高齢者施設から救急搬送され、入院になった方の話をしましょう。

患者さんは92歳でほぼ寝たきり状態にあり、食事、入浴、排泄のすべてに介助が必要でした。

今後の方針を確認すべく、機能低下や“脆さ”の話をキーパーソンのご家族に始めたところ、そうしたことなら理解している、とおっしゃいました。
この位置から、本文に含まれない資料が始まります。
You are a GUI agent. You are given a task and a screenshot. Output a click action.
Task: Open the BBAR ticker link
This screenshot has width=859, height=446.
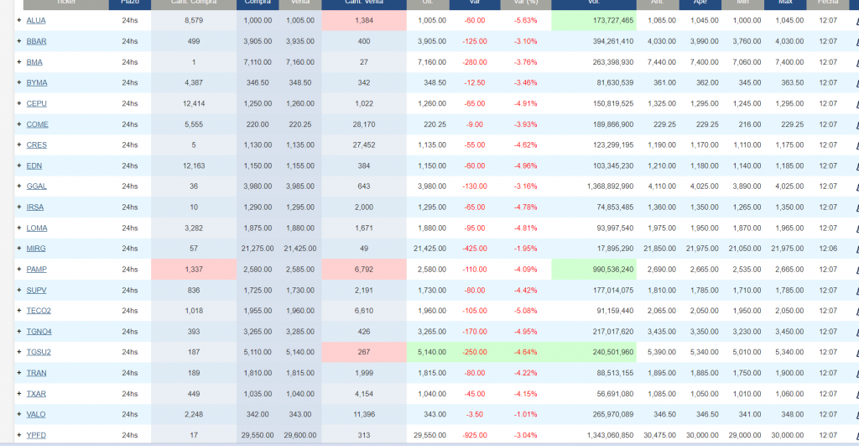36,40
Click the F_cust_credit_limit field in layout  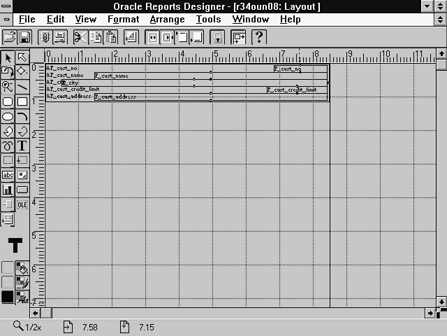[x=291, y=90]
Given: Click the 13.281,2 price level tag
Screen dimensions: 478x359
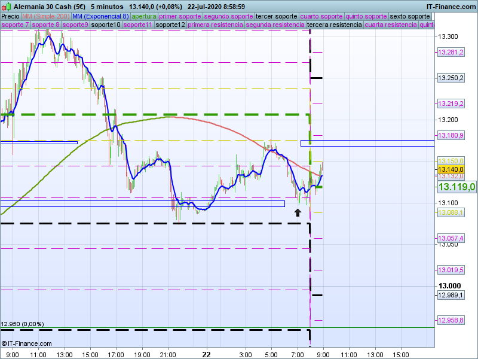Looking at the screenshot, I should (451, 53).
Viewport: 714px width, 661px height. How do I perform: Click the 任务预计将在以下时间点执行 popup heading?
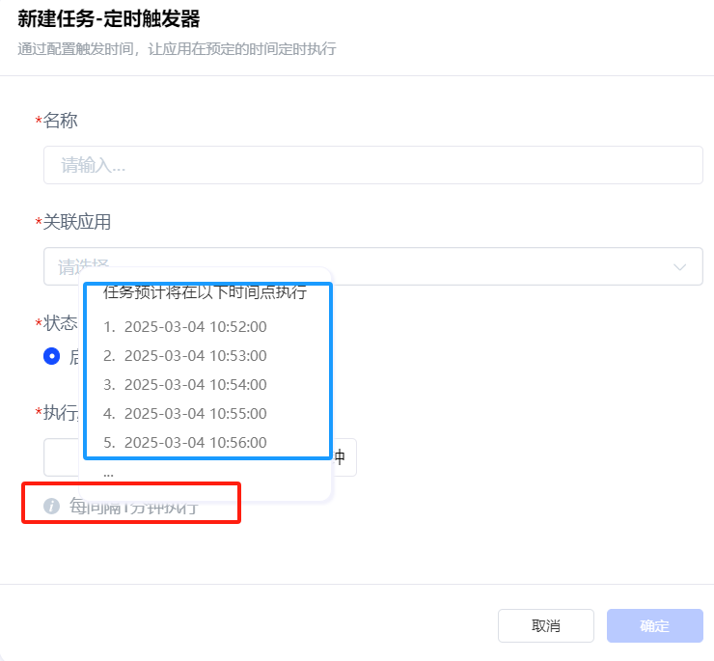(205, 293)
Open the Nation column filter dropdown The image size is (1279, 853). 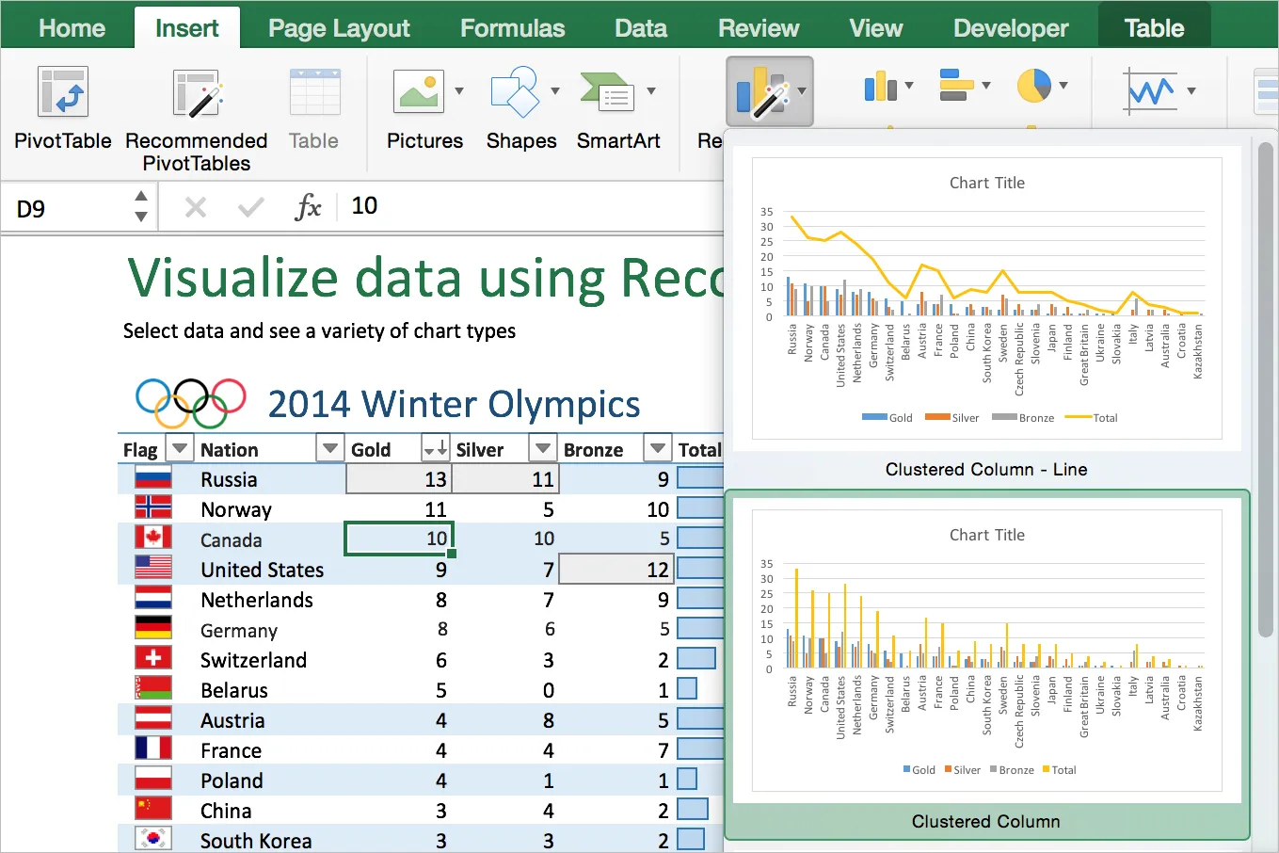point(329,448)
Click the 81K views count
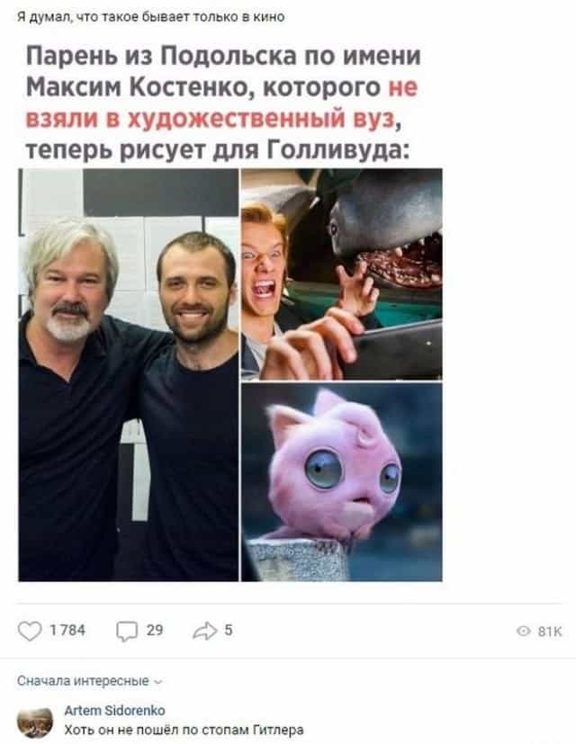Screen dimensions: 576x744 coord(550,631)
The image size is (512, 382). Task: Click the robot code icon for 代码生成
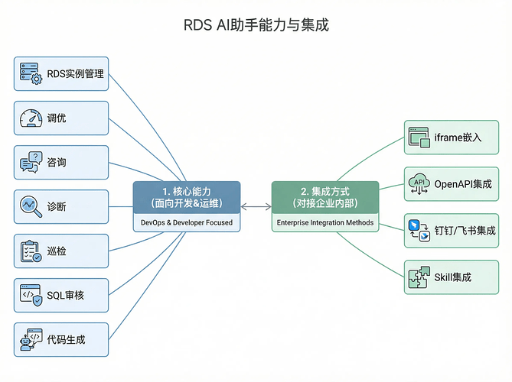pos(31,339)
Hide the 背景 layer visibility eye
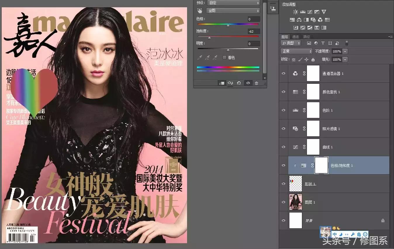 [283, 220]
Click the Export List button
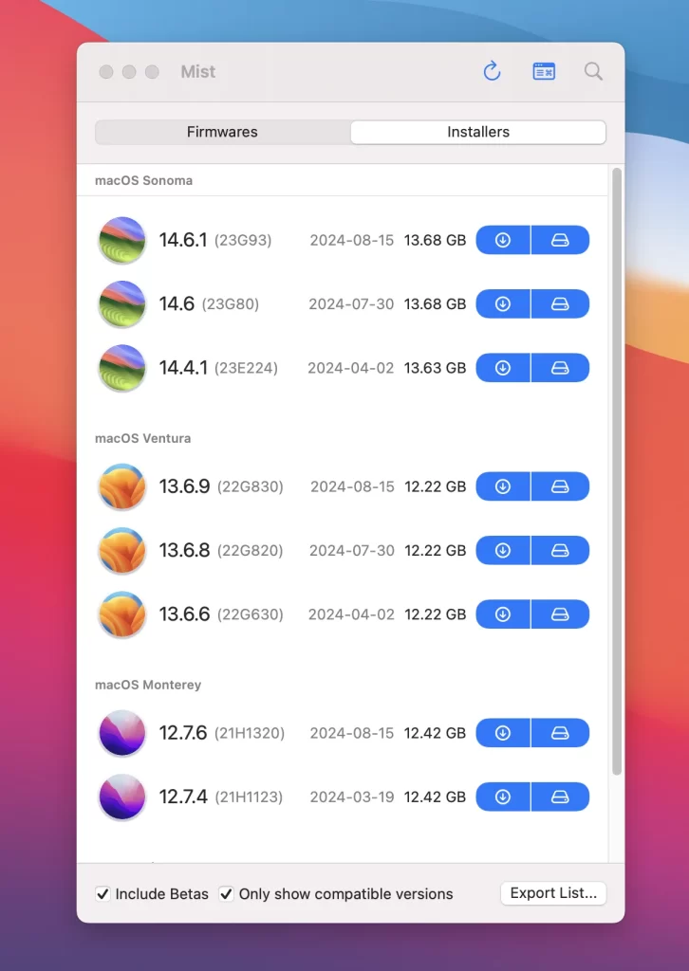Viewport: 689px width, 971px height. [x=552, y=893]
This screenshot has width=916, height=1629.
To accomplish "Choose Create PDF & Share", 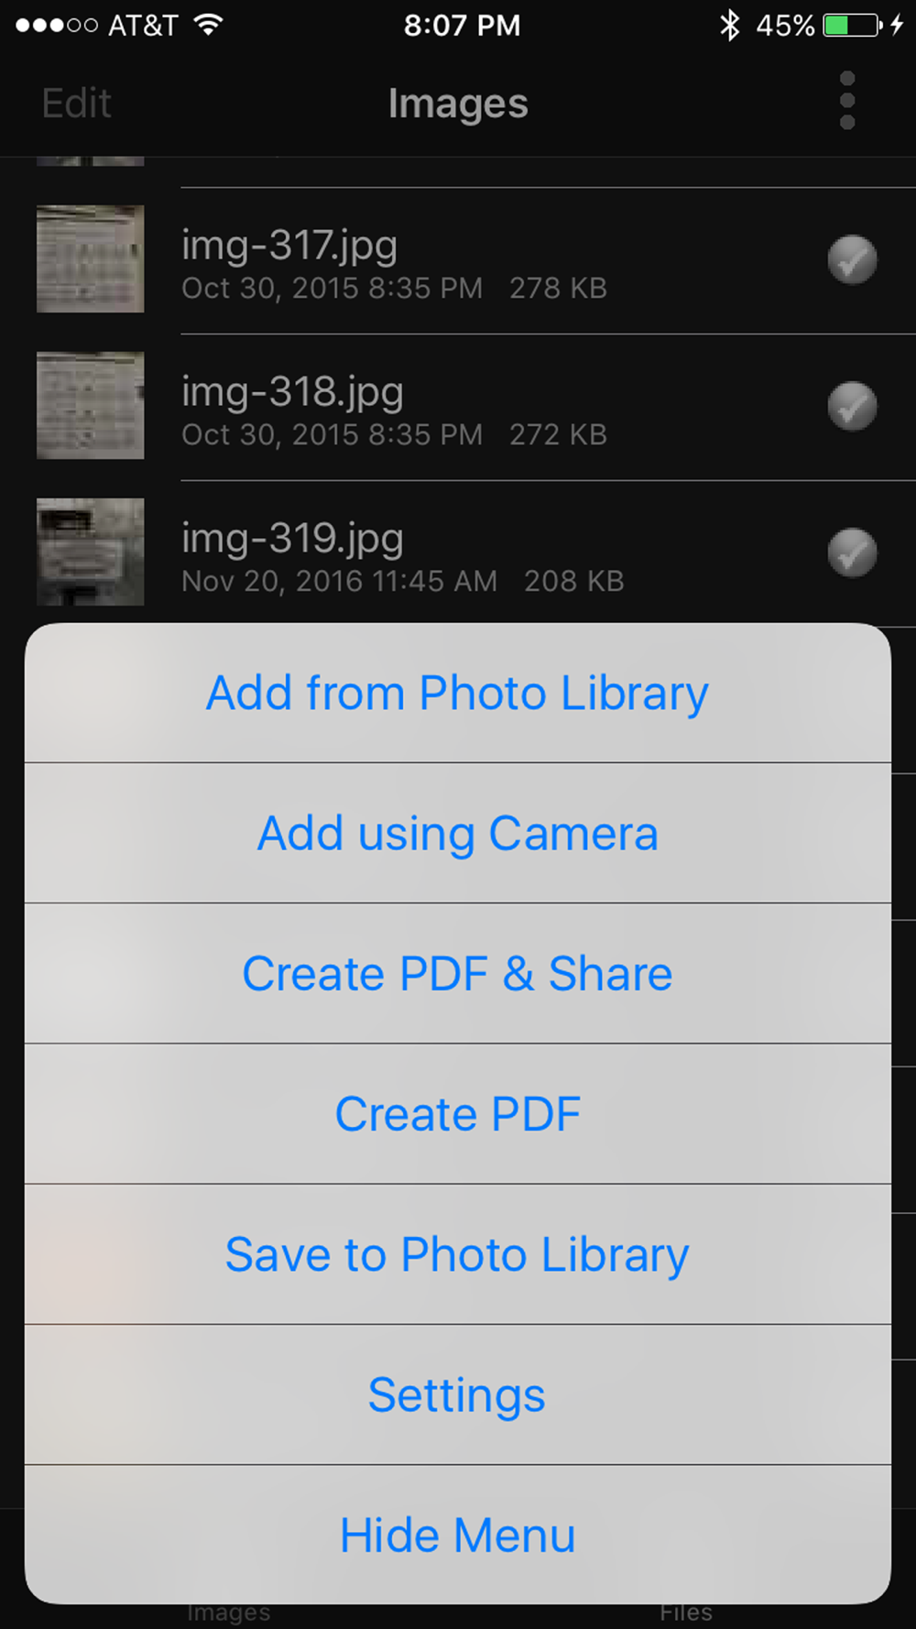I will [x=457, y=974].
「延命治療は不要です。元気になって施設に戻れれば、それでいいのです」。

 

老化に“急変”が加わっていたため、写真や、血液・尿などによる検査で、異常所見は簡単に、しかもたくさんみつかりました。それを是正すべく順次手を打っていくと、写真は改善して数値もよくなっていき、ほどなくして大半の数値は、許容範囲内に入ってきました。

でも、食べられない。寝てばかりいて、覚醒しません。

施設に戻るのであれば、寝てばかりいても水分の継続補給が必要と説くと、「お願いします」との返事。ところが点滴を入れる血管はもうどこにもなく、あっても脆いため、末梢静脈からの補液はできませんでした。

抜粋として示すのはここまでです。